Lorsqu’elle regarda la patte arrière sous la faible clarté tombant de l’ampoule, elle faillit tourner de l’œil : non seulement elle était brisée, mais un bout d’os affleurait au milieu de la fourrure gluante. Le reste de la patte pendait, désarticulé — tel le membre brisé d’une poupée retenu seulement par un élastique. Iggy devait souffrir le martyre… Elle se demanda si la patte de son chien s’était brisée au moment où l’homme l’avait jeté dans la poubelle, ou bien si ce monstre l’avait sciemment cassée.

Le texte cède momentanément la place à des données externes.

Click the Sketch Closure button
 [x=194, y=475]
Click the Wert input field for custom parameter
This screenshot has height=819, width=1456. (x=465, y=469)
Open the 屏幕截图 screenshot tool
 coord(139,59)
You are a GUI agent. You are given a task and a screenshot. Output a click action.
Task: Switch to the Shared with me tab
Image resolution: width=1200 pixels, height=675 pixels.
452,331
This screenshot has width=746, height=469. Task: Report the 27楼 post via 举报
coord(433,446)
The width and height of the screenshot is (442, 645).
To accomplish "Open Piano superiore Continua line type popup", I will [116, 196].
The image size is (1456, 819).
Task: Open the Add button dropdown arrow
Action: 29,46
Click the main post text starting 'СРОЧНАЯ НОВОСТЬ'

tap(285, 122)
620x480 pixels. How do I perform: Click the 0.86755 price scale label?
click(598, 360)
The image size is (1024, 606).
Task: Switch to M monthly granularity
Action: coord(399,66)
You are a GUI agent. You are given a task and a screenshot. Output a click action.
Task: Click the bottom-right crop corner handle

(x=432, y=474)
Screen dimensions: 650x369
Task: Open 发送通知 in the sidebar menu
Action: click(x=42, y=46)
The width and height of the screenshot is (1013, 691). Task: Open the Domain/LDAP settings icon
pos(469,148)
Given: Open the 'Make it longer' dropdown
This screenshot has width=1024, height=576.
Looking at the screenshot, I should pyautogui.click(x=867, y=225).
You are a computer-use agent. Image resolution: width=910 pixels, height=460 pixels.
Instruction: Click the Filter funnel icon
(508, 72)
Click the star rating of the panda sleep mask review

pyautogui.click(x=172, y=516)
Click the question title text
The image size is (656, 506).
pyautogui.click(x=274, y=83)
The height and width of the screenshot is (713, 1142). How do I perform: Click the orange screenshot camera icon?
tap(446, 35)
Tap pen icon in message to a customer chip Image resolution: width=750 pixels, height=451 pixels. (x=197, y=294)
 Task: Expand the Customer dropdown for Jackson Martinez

Une autre pensée lui vint : qui sait jusqu’où pouvait aller quelqu’un capable d’une telle cruauté envers un animal ? Cela n’avait plus rien d’une plaisanterie, à présent. Encore un espoir qui s’envole, ma chère : ton copain monsieur-je-fais-peur-aux-dames est nettement plus endommagé de la toiture que tu ne l’imaginais — et tu as pourtant beaucoup d’imagination, d’habitude.

Elle regarda autour d’elle. Frissonnante. S’empressa de ramasser le couteau.

Puis, Iggy dans les bras, elle retourna à la porte, repoussa la barre métallique du coude et se dépêcha de remonter vers le rez-de-chaussée. Ce ne fut qu’une fois dans l’appartement, verrous et serrures tirés, qu’elle recommença à respirer. Elle prit conscience du tremblement violent de ses mains et demeura un bon moment assise dans le canapé, Iggy sur les genoux, avec sa terrible blessure — mais pourtant apaisé, blotti, confiant, contre sa maîtresse. Sa sauveuse. Sa protectrice.

Et elle, se demanda-t-elle soudain : qui la sauverait ? Qui la protégerait ? Et pourquoi, bordel, lui faisait-on ça ? Il y avait forcément un mobile : elle n’avait pas été choisie au hasard, son tourmenteur la connaissait. Il connaissait son adresse, son métier, son numéro de téléphone privé — et, plus surprenant encore, un des surnoms que Gérald lui donnait. Oui, c’était dans cette direction qu’il fallait chercher… Qui, dans l’entourage de Gérald, pouvait lui en vouloir à ce point ? Elle ne voyait qu’une seule réponse : Denise. Mais Denise avait reçu un faux mail de la part de son harceleur. Se pouvait-il qu’elle se le fût envoyé à elle-même pour brouiller les pistes ? Denise en train de s’introduire chez elle ? De martyriser son chien ? D’uriner sur son paillasson ? Absurde. Et, dans ce cas, qui était l’homme au téléphone ? Elle était en train de devenir parano.